Stilistisch ist vielen kulturellen Bewegungen im Zuge von Unabhängigkeitsbestrebungen ein Aspekt gleich: Die eklektische Verwendung der meist christlich geprägten Formensprache der jeweiligen Kolonialmächte sowie westlicher moderner Kunstströmungen, die an den Kunstschulen unterrichtet wurden; gemischt mit der eigenen indigenen Kultur, Symbolen und Folklore – es entstanden Modernismen einer dekolonialisierten Moderne außerhalb westlich-eurozentrischer Narrative.

O bebé poeta (The poet as a Child), 1963, Allen Memorial Art Museum at Oberlin College, Gift of Dr. and Mrs. Lloyd H. Ellis Jr. in memory of Eduardo Chivambo Mondlane (OC 1953), 2013.37

Die markanten Protagonisten seiner Malereien füllen die Bildfläche meist vollständig aus und bilden so ein buntes Muster auf den Leinwänden. Brutale wie intime Szenen allegorischer Natur sind die Vehikel seiner sozialpolitisch motivierten Malerei: So wird das Poetenbaby mit Kruzifix um den Hals von der eindeutig als indigen dargestellten Mutter gesäugt. Diese Werke wehren sich gegen überholte Zuschreibungen wie „tribal art“ oder „primitive art“.

Massenszenen aus einer sich verändernden Welt

Wir freuen uns sehr, Ihnen im Rahmen unseres Kollaborationsverkaufes mit der Perve Galerie eines von Malangatanas Werken aus den 60er-Jahren präsentieren zu dürfen. Zeichnungen dieser Größe bilden eine wichtigen Bestandteil seines Oeuvres.
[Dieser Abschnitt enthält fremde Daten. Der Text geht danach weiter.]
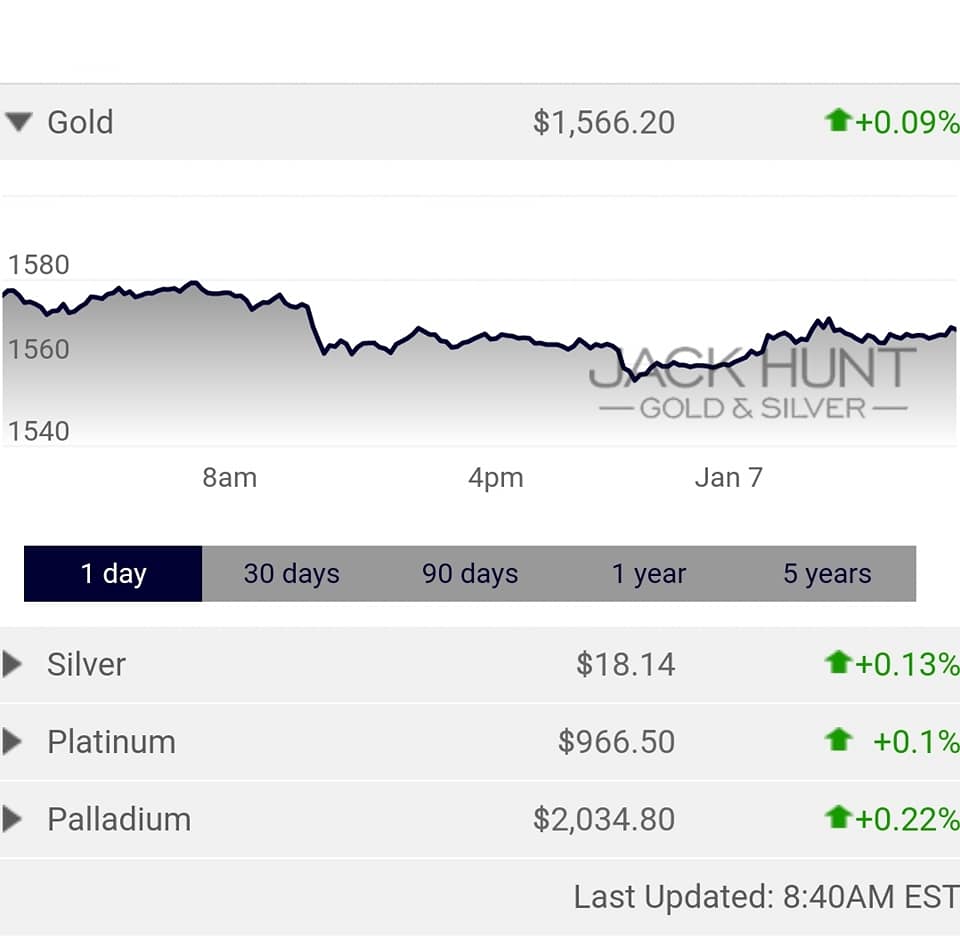Click the 4pm marker on chart axis
This screenshot has height=948, width=960.
[496, 478]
Das Medium ermöglichte es dem Künstler, im Gegensatz zur Malerei, seine Ideen schneller und unmittelbarer festhalten zu können.

Diese Tintenzeichnung ist Ausdruck der Synthese von Kunst und Politik in einer sich verändernden Welt: Wie eine Art Wimmelbild sind auf dem Papier Fabelwesen sowie Menschen abgebildet, die miteinander interagieren, kämpfen und rangeln. Die fremden Wesen überwachen die Szenerie im Mittelpunkt mit ihren großen Augen. Unordnung, Gewalt sowie Überwachung sind die Hauptthemen dieser Arbeit.

Entstanden während der Unabhängigkeitsproteste in Mosambik, spiegelt sie Malangatanas Bestreben wieder, mit seiner Kunst eine universelle Sprache gegen Unterdrückung und Krieg zu finden – sie wird zur emblematischen Darstellung der Sehnsucht nach Frieden.